NATIONAL/TRANSNATIONAL NEGOTIATIONS: THE RENEWAL OF THE CULTURAL LANGUAGES IN LATIN AMERICA AND RODRIGO FRESAN’S “ARGENTINE HISTORY”, “THE SPEED OF THINGS” AND “KENSINGTON GARDENS”

Emilse Beatriz Hidalgo

 

Abstract

 

Postdictatorial cultural production in the South American Cone has undergone, for the past three decades, a noticeable transformation in the symbolic imaginaries brought about not only by the spread of mass media forms of communication but also by the social and economic processes of globalization, such as migration and transnational trade agreements. In my paper, I propose to explore some of the issues raised by these phenomena first, by analyzing the so-called McOndo movement in literature, and secondly, by looking into the Argentine writer Rodrigo Fresán’s works, which span the 1990s and the first years of the twenty first century.
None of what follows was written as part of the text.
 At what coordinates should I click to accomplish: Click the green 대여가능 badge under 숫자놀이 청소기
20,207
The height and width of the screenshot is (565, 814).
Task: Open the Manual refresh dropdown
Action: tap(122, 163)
McOndo will be explored as symptomatic of a search for a new Latin American identity in literature, one that attempts to break away from the legacy of the boom and that defines itself as cosmopolitan or transnational rather than local, regional or national; whilst Rodrigo Fresán’s narratives will be examined as instances of the new challenges and questions that postmodernist fictions have began to throw up in the era of multinational capital in countries like Argentina. The overall aim of the paper is to attempt to address some key issues concerning the crossings between national and transnational cultural boundaries and their influence in the renewal of literature.